Minutes of an April 21, 1971, Riverdale Board of Education meeting obtained by the Washington Free Beacon show that the board voted unanimously on a motion to extend Warren a “2nd year” contract for a two-days-per-week teaching job. That job is similar to the one she held the previous year, her first year of teaching. Minutes from a board meeting held two months later, on June 16, 1971, indicate that Warren’s resignation was “accepted with regret.”

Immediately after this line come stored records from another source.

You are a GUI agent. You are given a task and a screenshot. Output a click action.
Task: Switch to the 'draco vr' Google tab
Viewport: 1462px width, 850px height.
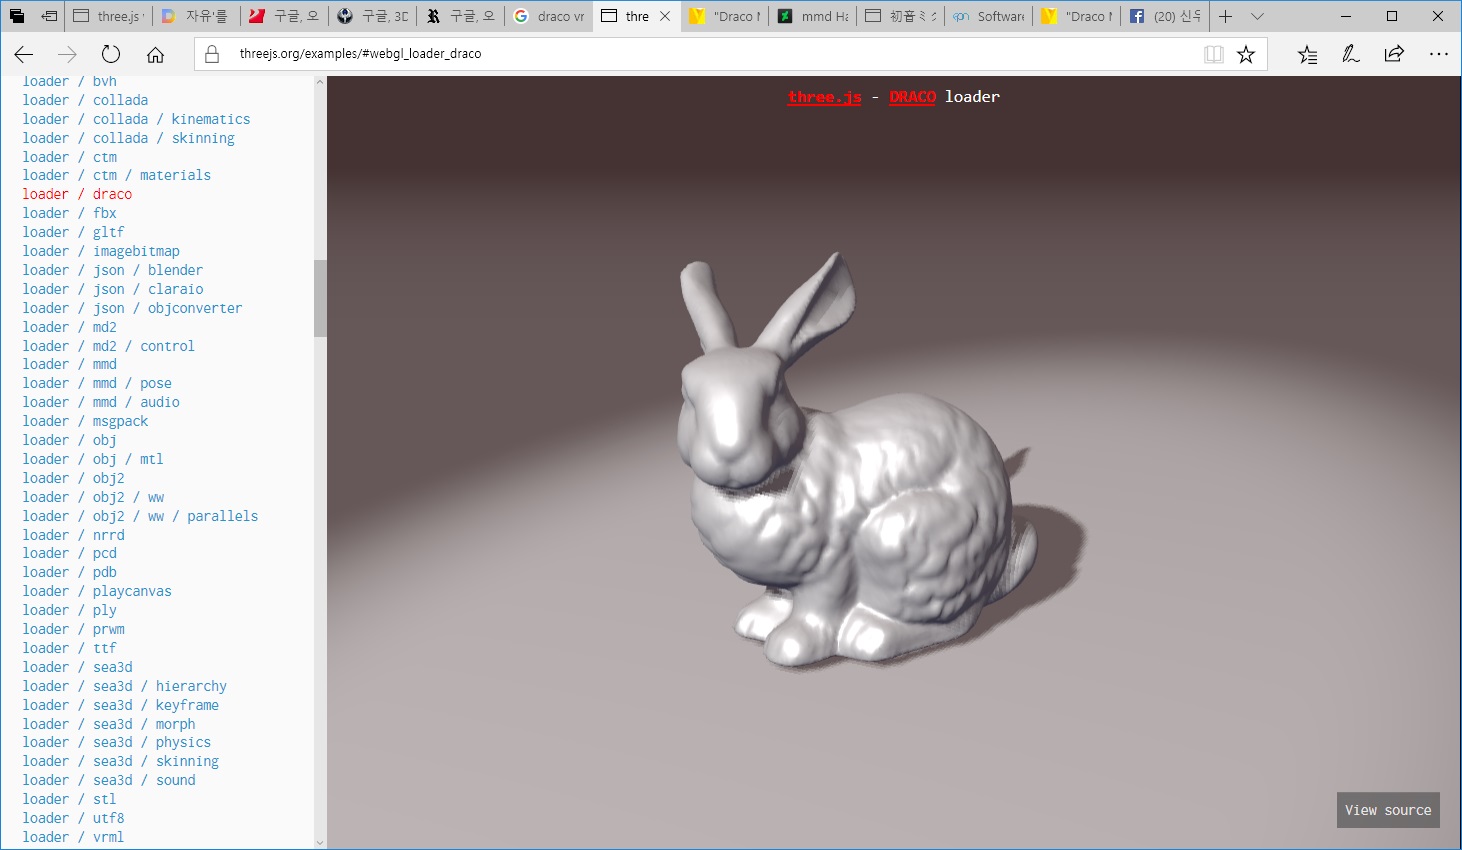549,16
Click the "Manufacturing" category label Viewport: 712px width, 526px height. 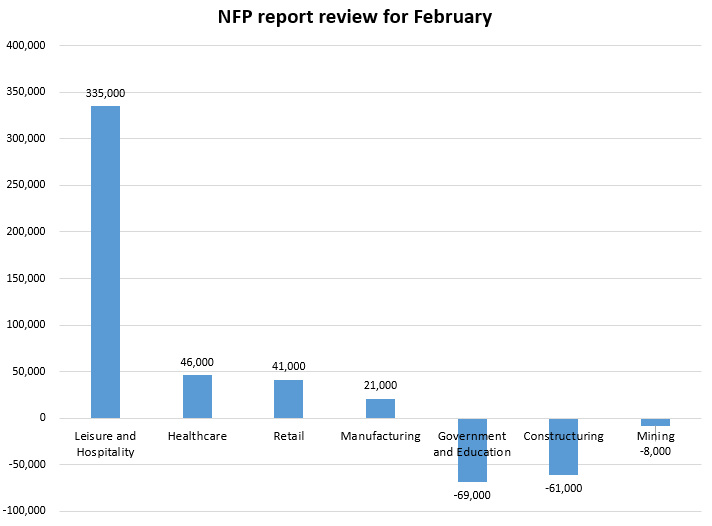coord(380,436)

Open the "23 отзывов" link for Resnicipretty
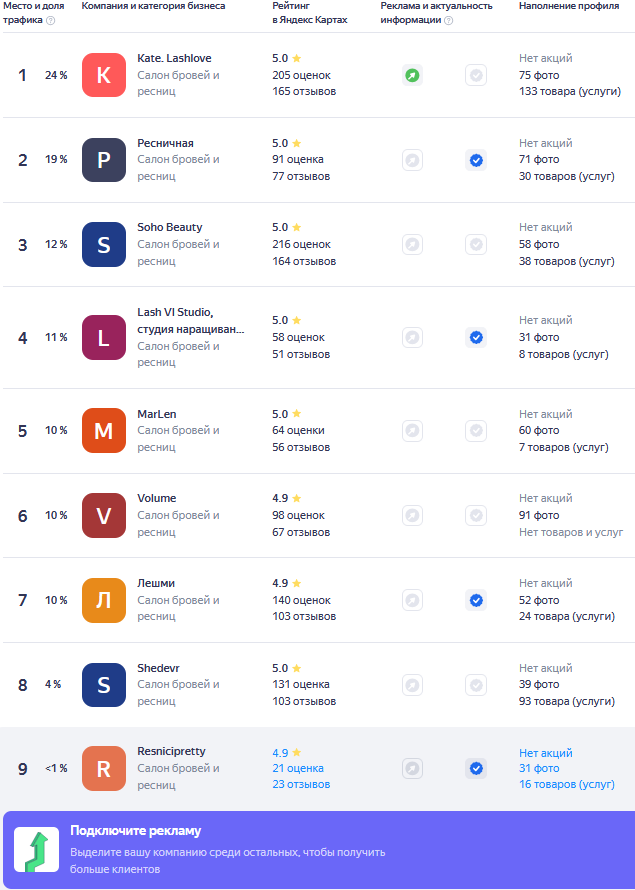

This version makes a great deal more sense in light of how Mrs. Warren herself described her teaching days over a decade ago in a speaking engagement at the University of California, Berkeley. Back then, the future candidate described the end of her teaching career coming when she appears to have soured on a career as a K-12 educator. Here’s how she characterized her brief teaching career back then:

“I went back to graduate school and took a couple of courses in education and said, ‘I don’t think this is going to work out for me,’” Warren said in the 2007 interview. “I was pregnant with my first baby, so I had a baby and stayed home for a couple of years, and I was really casting about, thinking, ‘What am I going to do?’ My husband’s view of it was, ‘Stay home. We have children, we’ll have more children, you’ll love this.’ And I was very restless about it.”

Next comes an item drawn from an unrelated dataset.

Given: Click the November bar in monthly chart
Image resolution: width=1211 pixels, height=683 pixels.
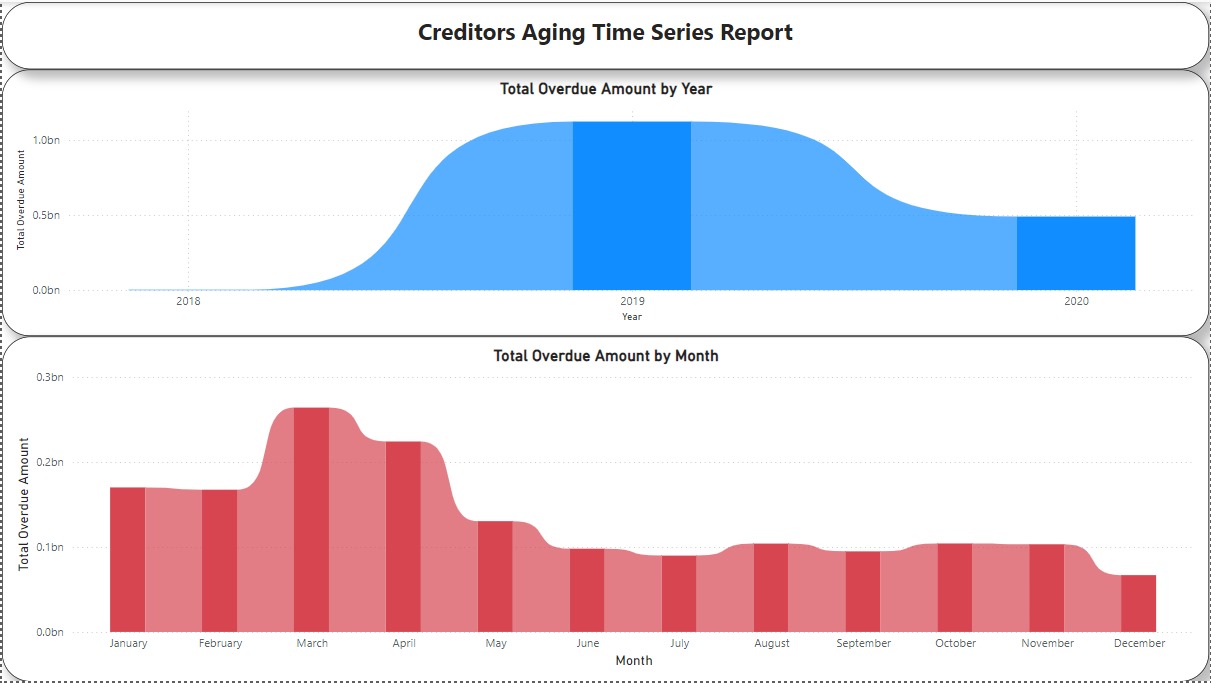Looking at the screenshot, I should (1047, 588).

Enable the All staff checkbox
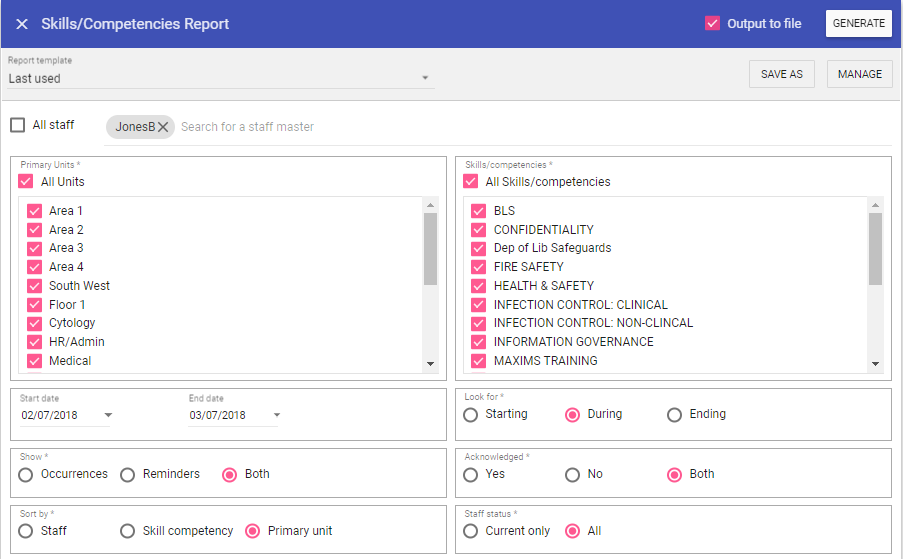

Back then she was content to cast her future ex-husband as the caveman who encouraged her to stay barefoot and pregnant, but in the hyper-grievance world of 2019 that story is not interesting enough for the super-woke, so a sexist cro-magnon principal who can’t accept the idea of a working mother is assigned the role as the new villain. Like Barack Obama before her, however, this predilection for turning oneself into a martyr for civil rights comes at an unfair cost to the ancillary players in the story. Just as Mr. Obama unfairly maligned his high school basketball coach for denying him playing time because, according to the future President’s first autobiography, the coach thought young Barry’s game was “too black,” only to have biographer David Maraniss reveal that the lack of playing time was due to Barry’s shortcomings as a player, so too has Sen. Warren now unfairly maligned a flesh-and-blood person by turning him into an old-fashioned sexist in order to cast herself as a victim. I do sort of hope that the principal has gone on to his Heavenly reward and is not alive to see his reputation be so cynically shredded by a dishonest and calculating shrew.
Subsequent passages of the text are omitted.